Self-proclaimed Star Trek physicist raises $16M to develop holographic cancer treatment


A biotech firm launched by the self-proclaimed inventor of the Star Trek Holodeck raised $16 million last week to build holographic medical devices to detect and treat cancer.

Holobeam Technologies, a startup based in Nassau County, was founded in 2018 to build medical devices that it says can teletransport energy to tumors and kill cancer. Founder Gene Dolgoff launched the company with a mission to “eradicate cancer deaths,” and has spent the last six years developing medical devices.

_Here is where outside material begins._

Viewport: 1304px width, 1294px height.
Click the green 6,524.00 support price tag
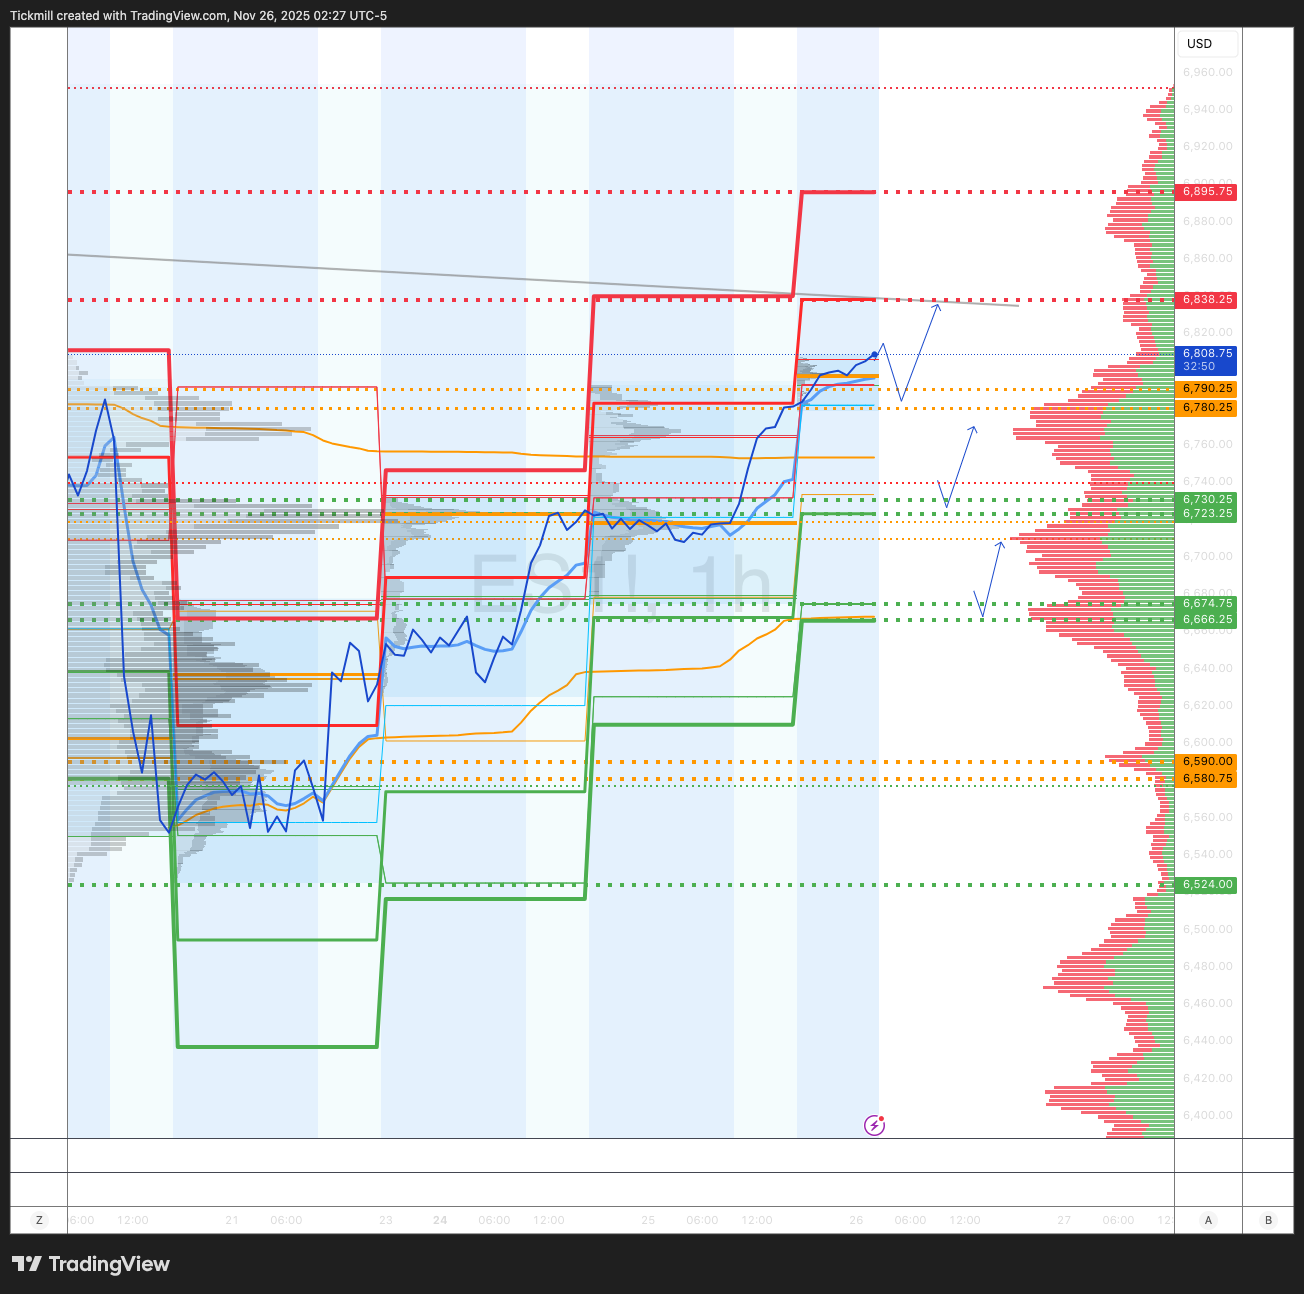pyautogui.click(x=1207, y=885)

The recent funding was led by a single, undisclosed investor. Prior to its $16 million-fundraise, Holobeam raised $100,000 in 2018 from a group of investors including Dr. Kenneth Hall, a surgeon who sits on its board, and Jeff Studley, the founder of CPR MultiMedia Solutions, a Gaithersburg, Maryland-based event management company, according to data from PitchBook. The company was valued at $5.1 million at its launch.

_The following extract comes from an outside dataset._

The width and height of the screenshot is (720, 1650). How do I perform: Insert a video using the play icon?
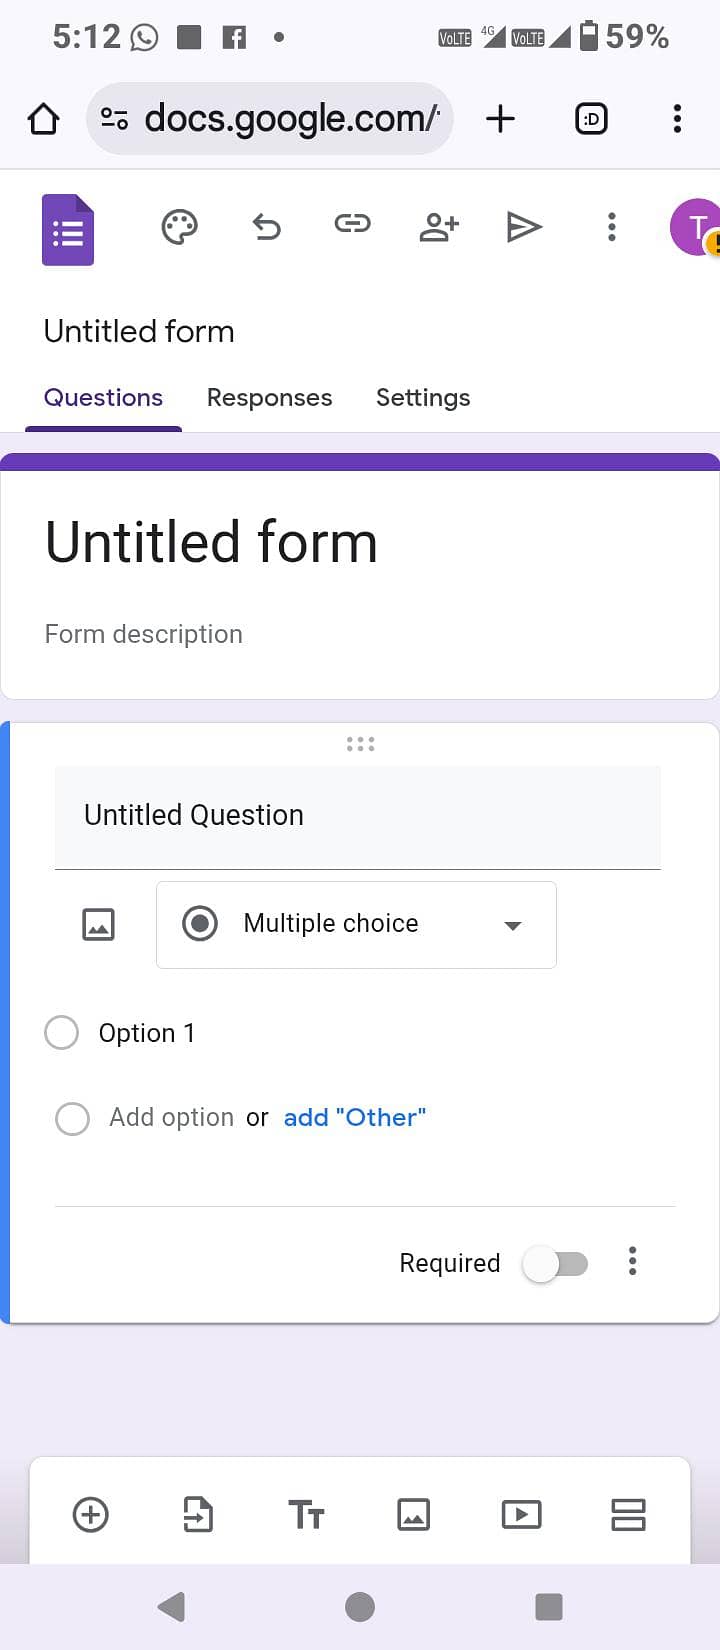click(x=521, y=1514)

The funds will enable the firm to continue building three different types of medical devices – one that aims to create 3D medical images, and two to provide imaging and cancer treatment, Dolgoff told Crain’s.

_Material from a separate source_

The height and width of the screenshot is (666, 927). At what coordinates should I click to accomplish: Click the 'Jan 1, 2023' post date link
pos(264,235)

He also intends to use $1.5 million of those funds to pay himself, according to federal documents. When asked by Crain’s about the compensation, Dolgoff said the money would be used to pay the salaries of Holobeam’s five full-time employees.

Dolgoff, a physicist who has studied holograms since 1964, said that he’s aiming to kill cancer cells with holographic technology without harming healthy tissue along the way – and is borrowing from the sci-fi concept of teleportation to do it.

It wouldn’t be the first time Dolgoff has tried to merge his scientific and fictional work, he says. The physicist says he gave Star Trek creator Gene Roddenberry the idea for the Holodeck, the fictional concept that allowed characters to travel between realms.

Now, Dolgoff has patented the concept of holographic energy teleportation, which he says can kill cancer cells without damaging healthy ones. Current cancer treatments such as chemotherapy and radiation blast toxic radiation to the site of a tumor to kill cancer, but damage healthy skin, muscle tissue and nerves too, Dolgoff said.

That technology was successful in killing off cancer cells for good in mice and dogs, he said. The company hasn’t yet proved that it will work in humans.